Tak lama berselang, para penghuni indekos yang berlari memutar, ikut masuk ke dalam rumah Cello.
Kim segera memeluk Shima dan memerintahkan salah satu penghuni indekos untuk melaporkan kejadian ini ke polisi.
Shima yang gemetar, pasrah saja saat Kim memeluk tubuhnya. Kim menyembunyikan tubuh Shima di balik bahu kokohnya, agar penampilan Shima yang berantakan tidak dilihat penghuni indekos lainnya.
Kim menuntun Shima ke kamar Cello dan mengambil selimut untuk menutupi tubuh Shima. Pandangan Shima kosong dan air mata terus membasahi pipinya. Kim mendudukkan Shima di ranjang, sedangkan Kim berlutut di hadapan Shima.
"Heei Shima, gak papa ya! Tenang ya! Ada aku disini. Maaf aku agak terlambat. Kamu gak papa kan.? " Kim merapikan rambut Shima yang berantakan.
Nyawa Shima seolah kembali dan perlahan melihat ke arah Kim. Saat melihat Kim menatapnya penuh kasih, Shima berhambur dan menangis kencang.
"Sudah ya Shima.. Kamu aman sekarang. Biar para kep*rat itu, aku yang mengurusnya. Sekarang kamu disini dulu, biar aku keluar sebentar.
Shima memeluk Kim erat seolah takut jika ditinggal sendirian.
" Mas Cello jahat, dia gak mau nolongin aku. Aku kan istrinya. Kenapa dia biarin aku,dia gak jagain aku hikss hikksss hiksss"
Para penghuni indekos yang menahan Diral agar tidak kabur, saling pandang antara satu dengan yang lain saat mendengar suara Shima.
"Istri.? " Kompak mereka.
"Udah gak papa, ada aku. Kamu udah aman sekarang" Ucap Kim menenangkan.

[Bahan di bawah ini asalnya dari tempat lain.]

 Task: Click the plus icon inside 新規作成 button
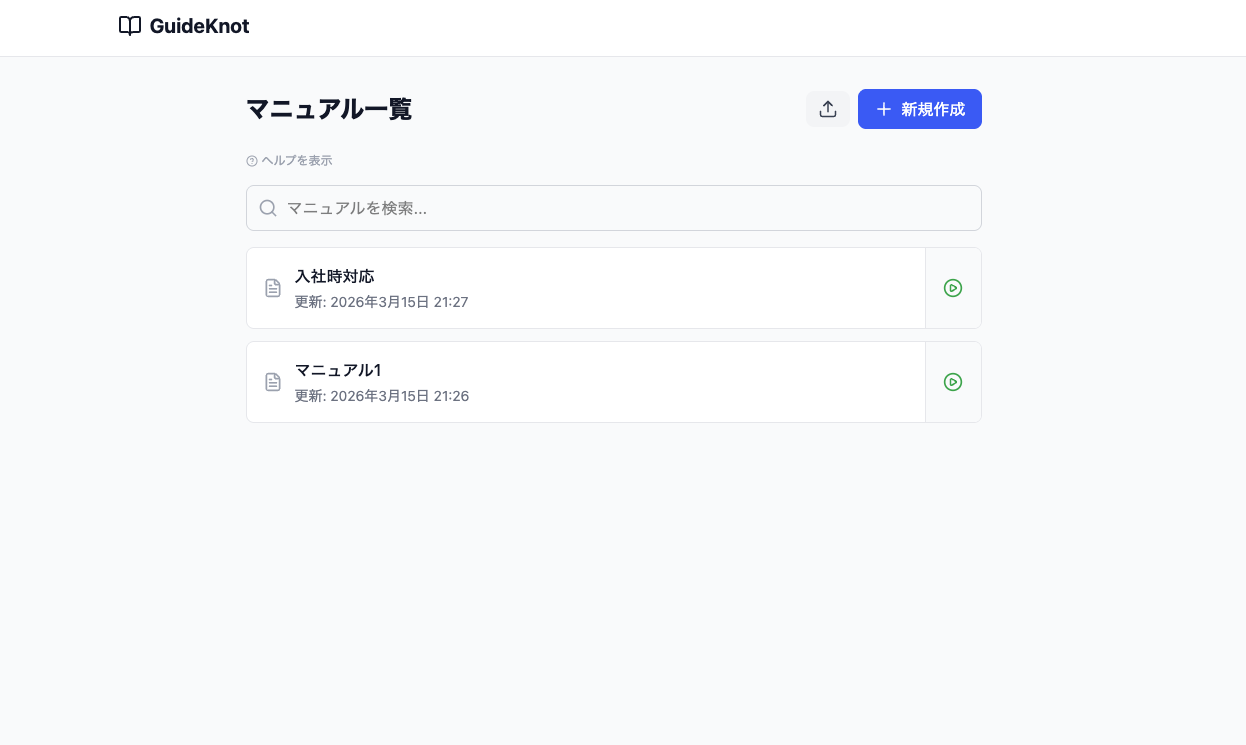pyautogui.click(x=884, y=109)
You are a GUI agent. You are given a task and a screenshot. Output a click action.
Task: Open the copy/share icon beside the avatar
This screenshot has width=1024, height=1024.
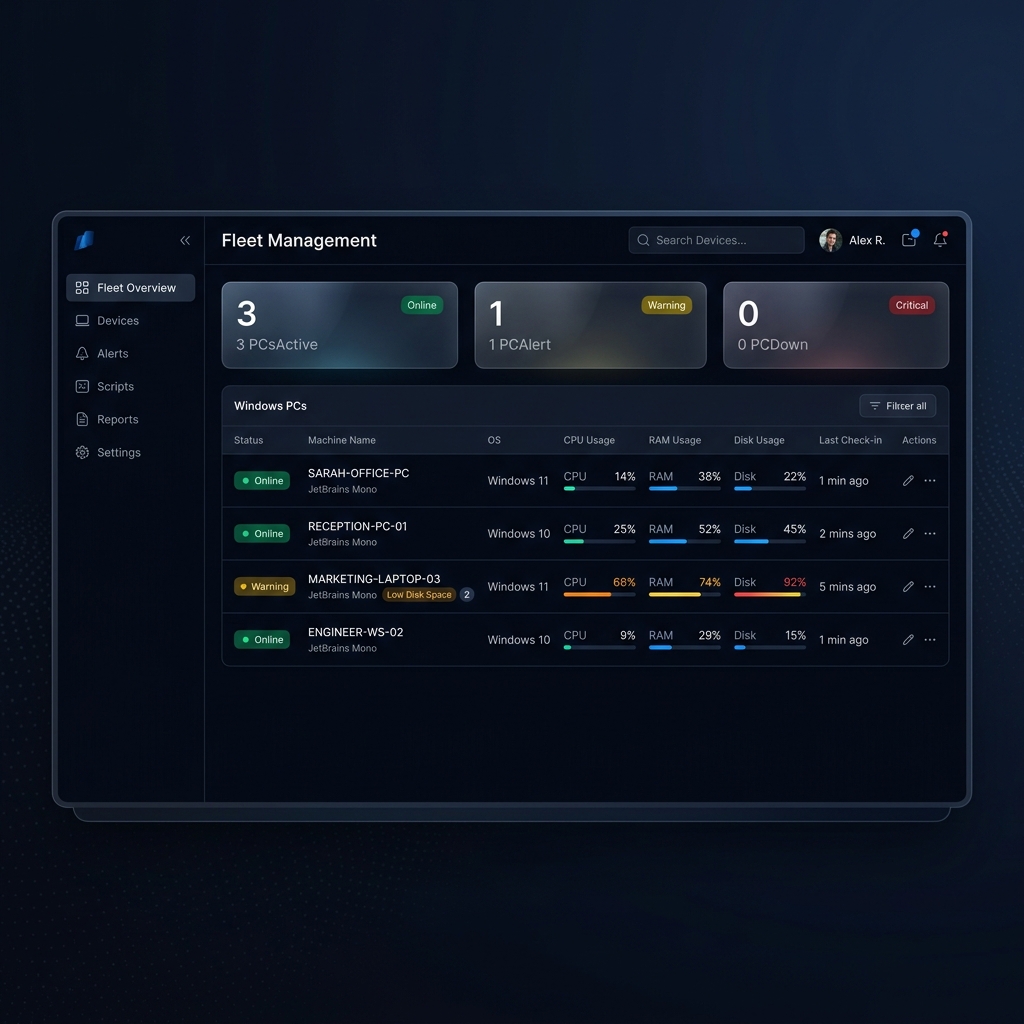click(x=909, y=240)
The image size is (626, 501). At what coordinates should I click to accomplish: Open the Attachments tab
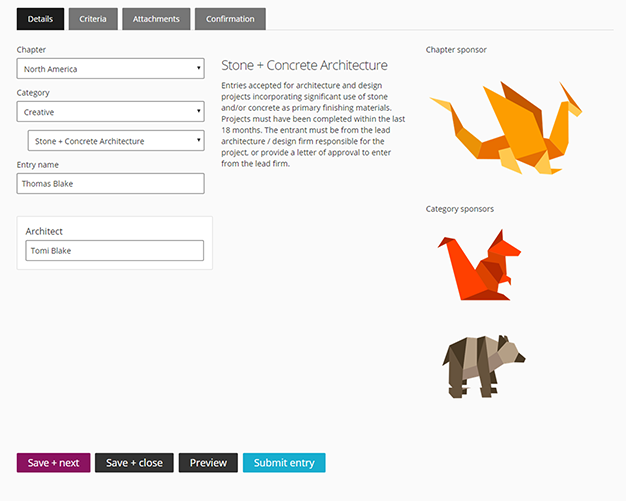tap(156, 19)
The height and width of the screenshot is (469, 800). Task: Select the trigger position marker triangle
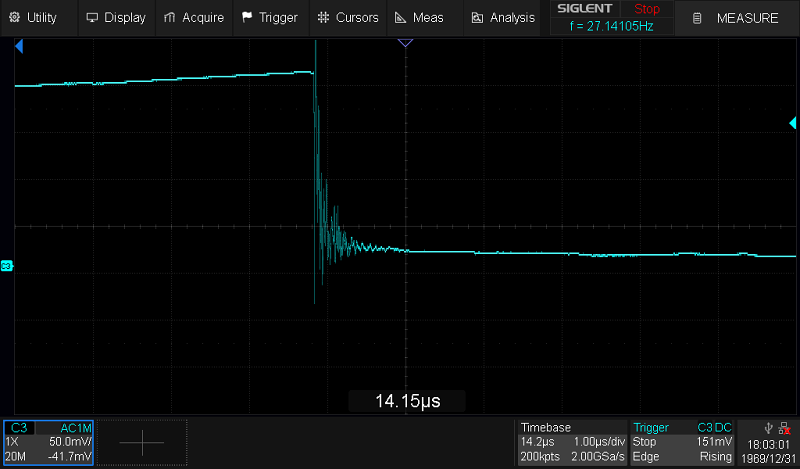[x=405, y=43]
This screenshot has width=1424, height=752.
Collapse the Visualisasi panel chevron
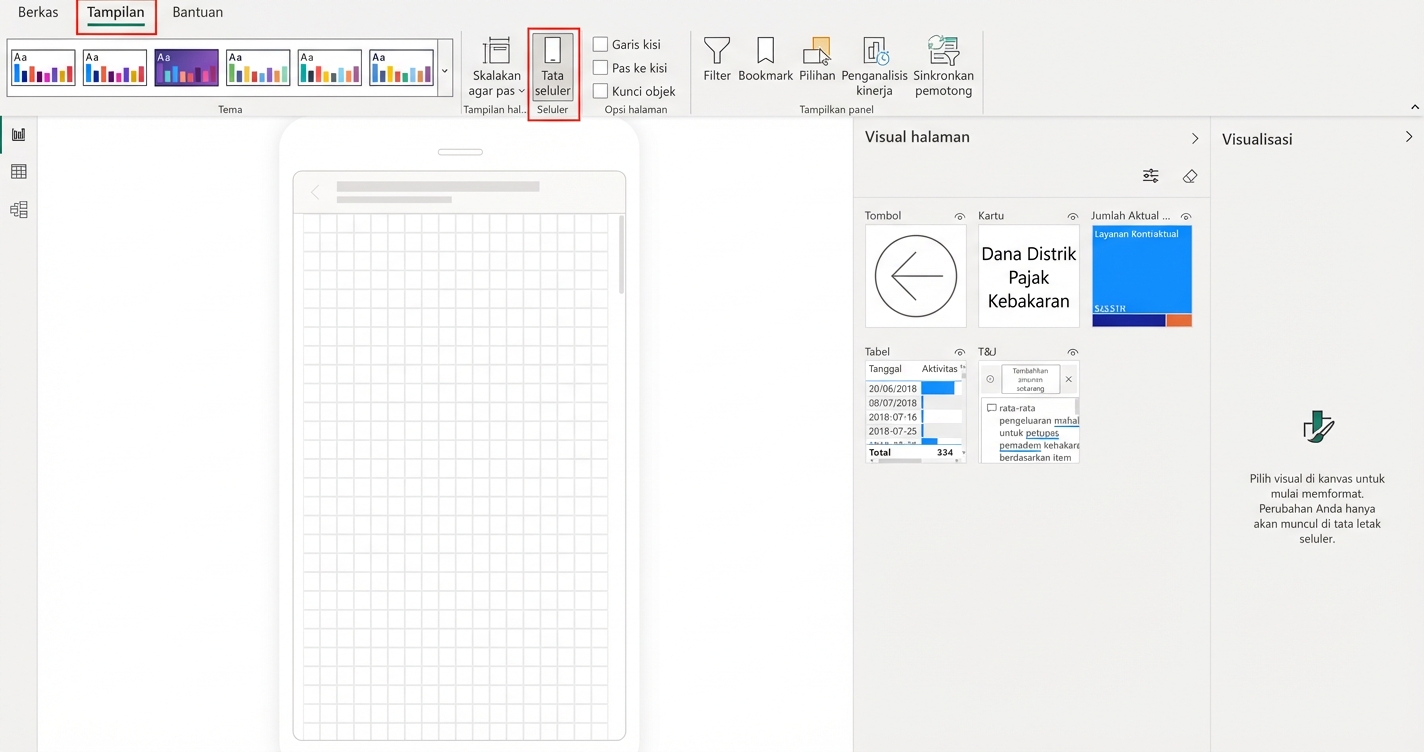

Suara sirine polisi terdengar di kejauhan dan semakin lama semakin mendekat. Diral dan Cello beserta kedua teman lainnya, dijemput mobil polisi. Sedangkan Shima, mungkin esok setelah dia tenang, akan dimintai keterangan.
Setelah kejadian tadi, Shima mendadak demam. Kim mengajak Aditya untuk menemaninya merawat Shima. Shima di kompres setelah dokter datang memberi obat dan memeriksa Shima.
Ada beberapa luka lebam di tubuh Shima yang membuat Kim ingin memb*nuh Diral beserta temannya, terutama Cello.
Tengah malam, ponsel Shima berdering menampilkan nama 'Mbak Santi'
Dering pertama dan kedua tak diangkat Kim, namun pada dering yang ketiga Kim memutuskan untuk mengangkat panggilan tersebut.
"Hallo" Kim bersuara.
"Loh.. Ini siapa.? Mana Shima? Kamu bukan Cello, kan? "
"Anda benar, saya bukan Cello."
"Lalu dimana Shima dan Cello"
"Shima sakit dan Cello di kantor polisi. "
"A_apa.? Apa yang terjadi dengan mereka.? " Santi Panik.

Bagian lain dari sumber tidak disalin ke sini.